THE RECORDS.
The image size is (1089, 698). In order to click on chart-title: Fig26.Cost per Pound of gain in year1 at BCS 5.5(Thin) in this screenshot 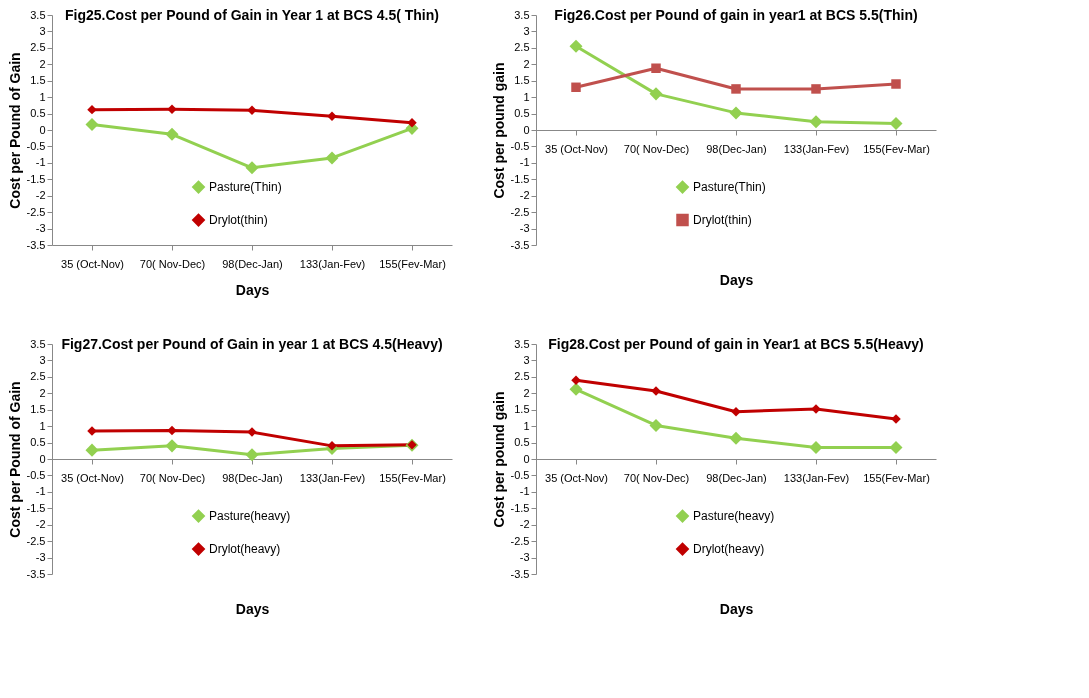, I will do `click(736, 14)`.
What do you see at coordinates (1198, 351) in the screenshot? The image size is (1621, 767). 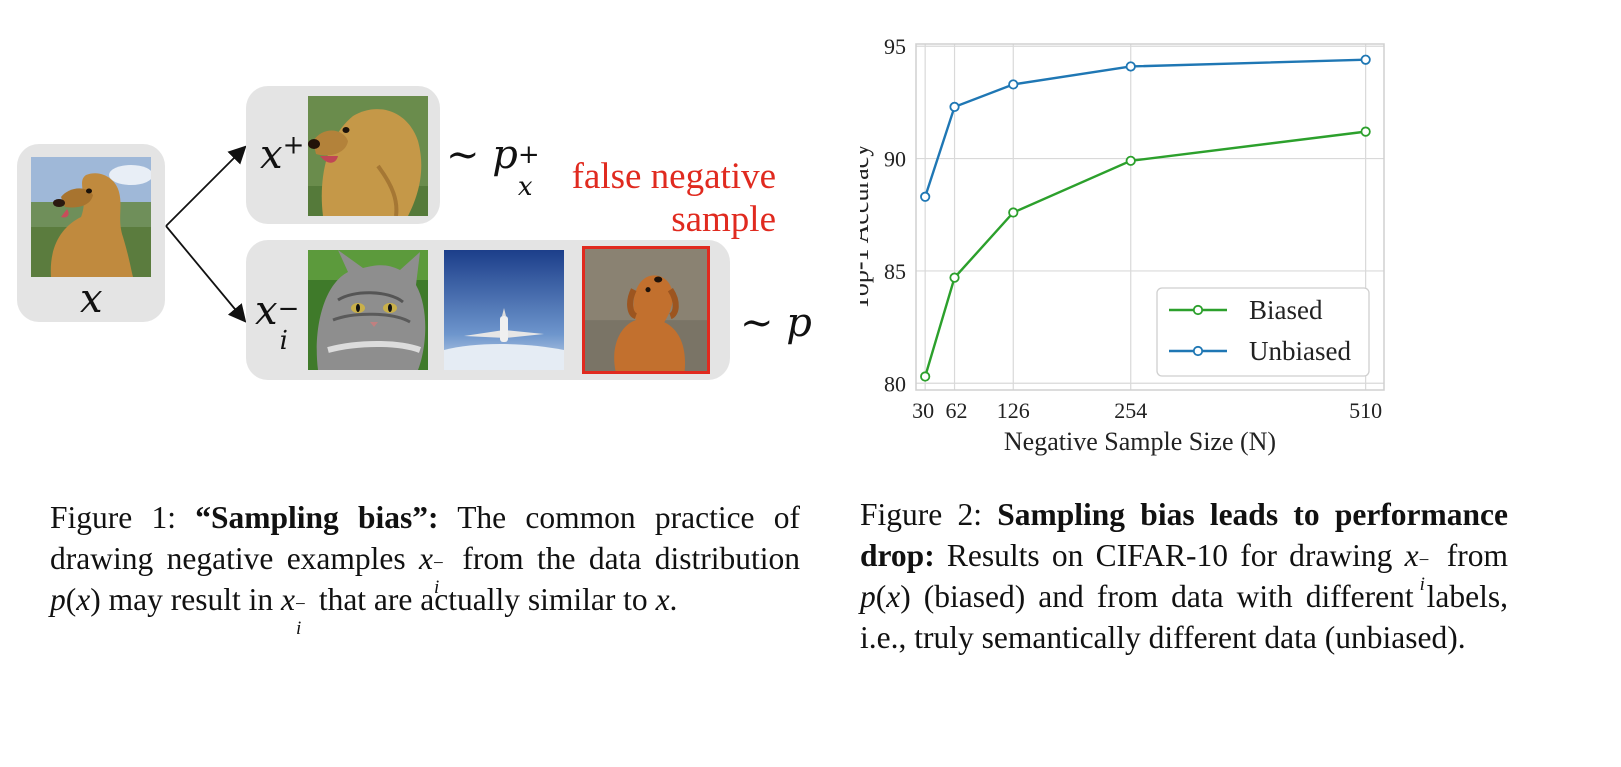 I see `legend-marker-unbiased` at bounding box center [1198, 351].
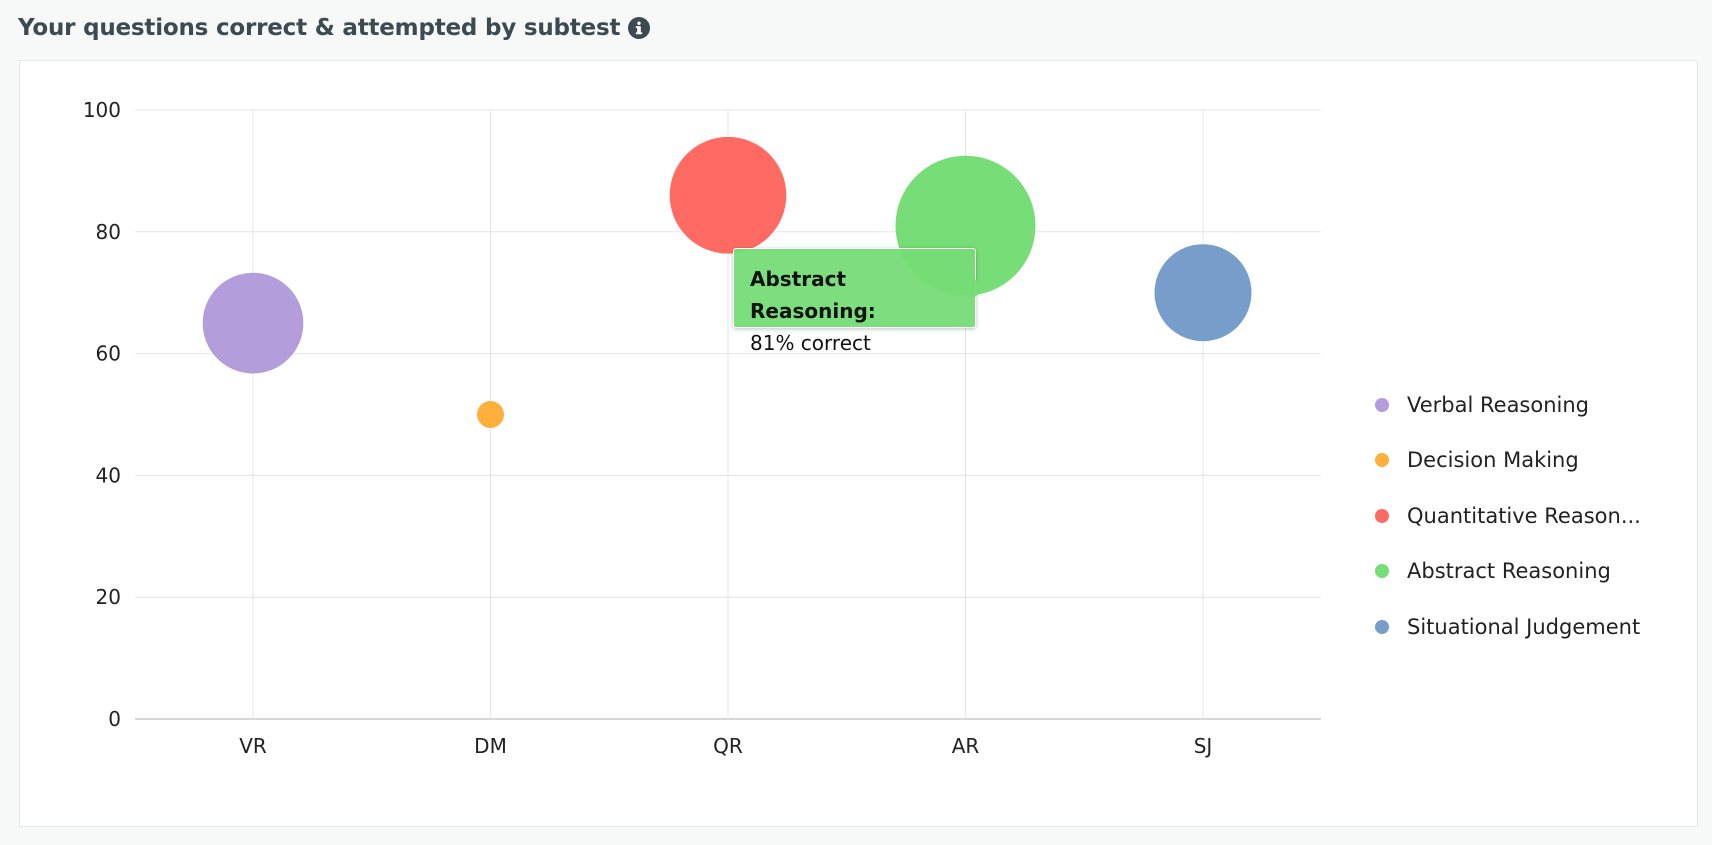 The image size is (1712, 845). I want to click on x-tick-label: SJ, so click(1204, 746).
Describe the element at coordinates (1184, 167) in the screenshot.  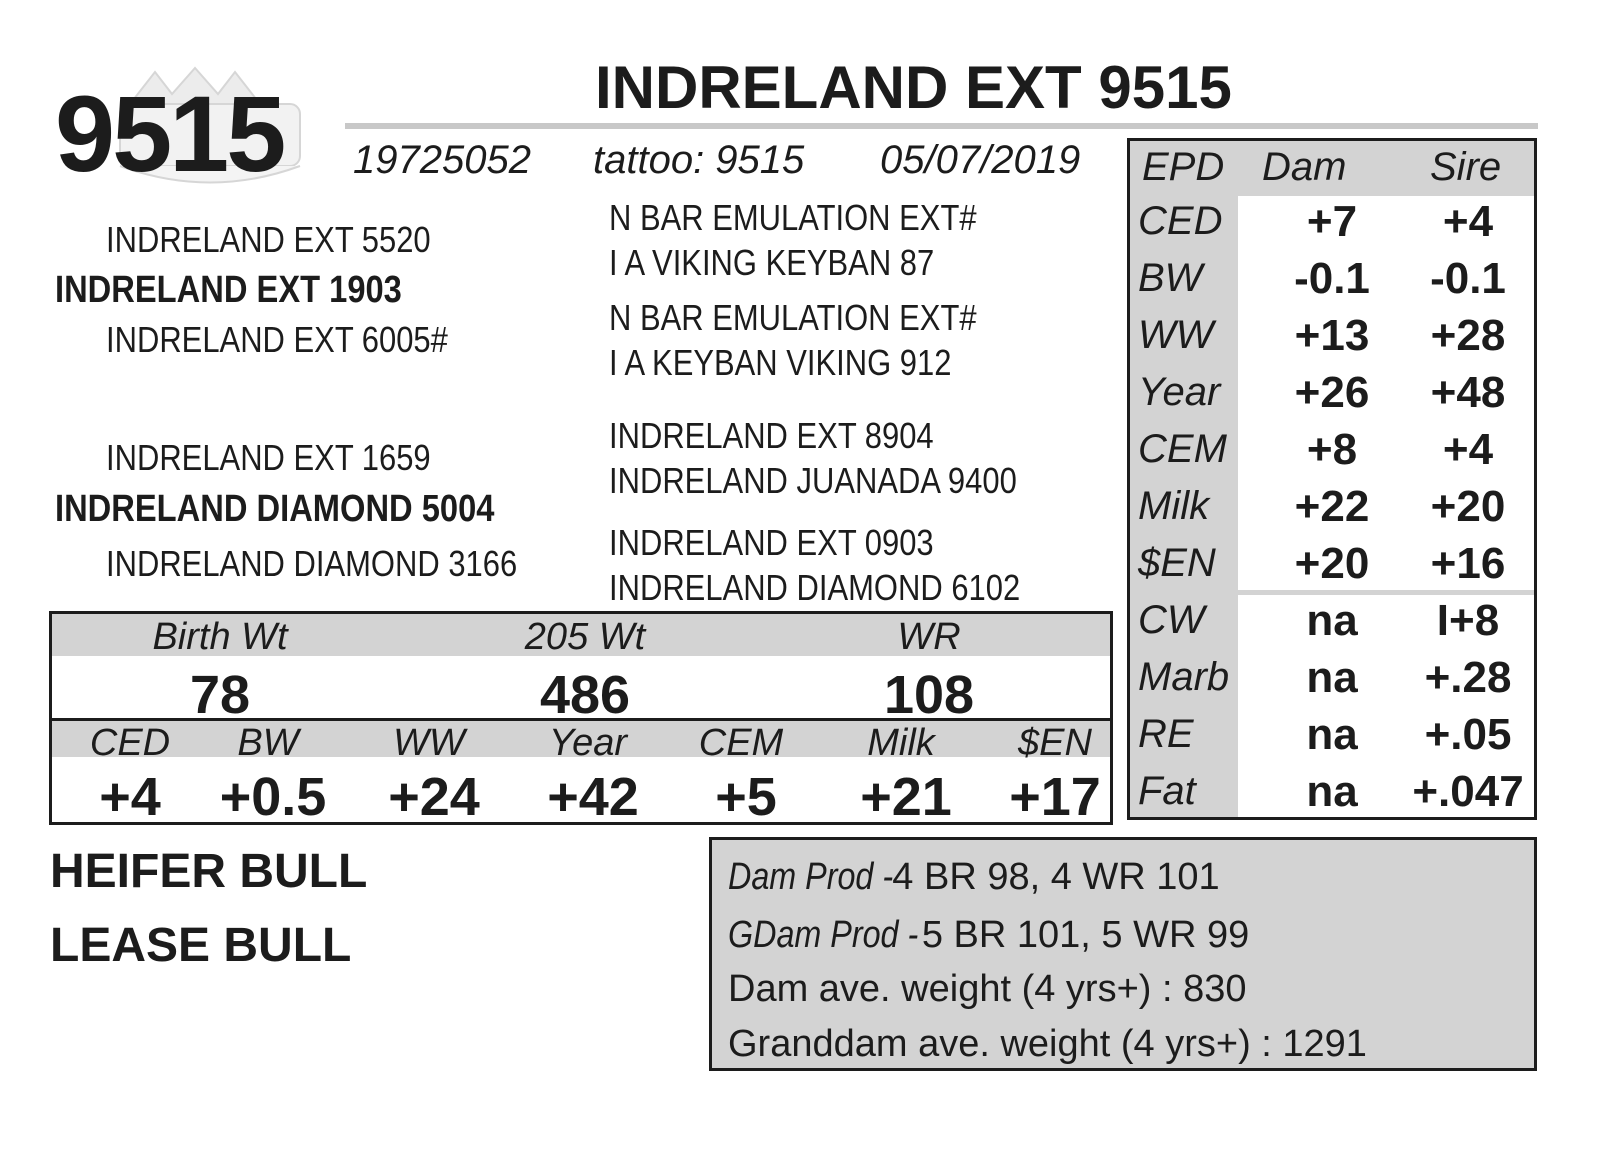
I see `epd-header-epd: EPD` at that location.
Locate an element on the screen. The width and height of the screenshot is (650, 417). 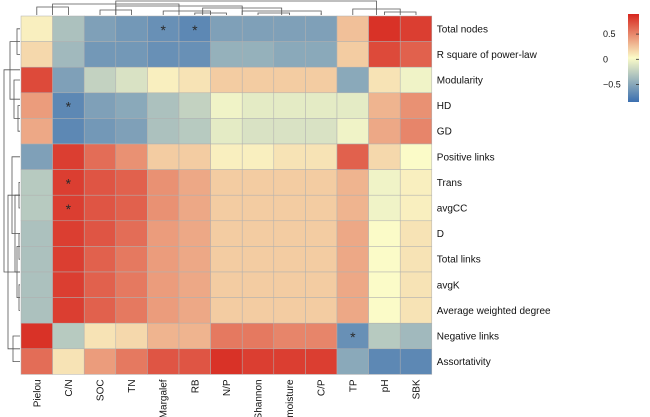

DIRECTIONS FOR THIS TASK.
Express the listing as a JSON list of strings, one per line and with blank lines dropped, starting at the line containing "Describe the element" and running through the end of the listing. Leave the pictures out.

TASK ANSWER.
[
  "Describe the element at coordinates (1184, 167) in the screenshot.  ",
  "I see `epd-header-epd: EPD` at that location.",
  "Locate an element on the screen. The width and height of the screenshot is (650, 417). "
]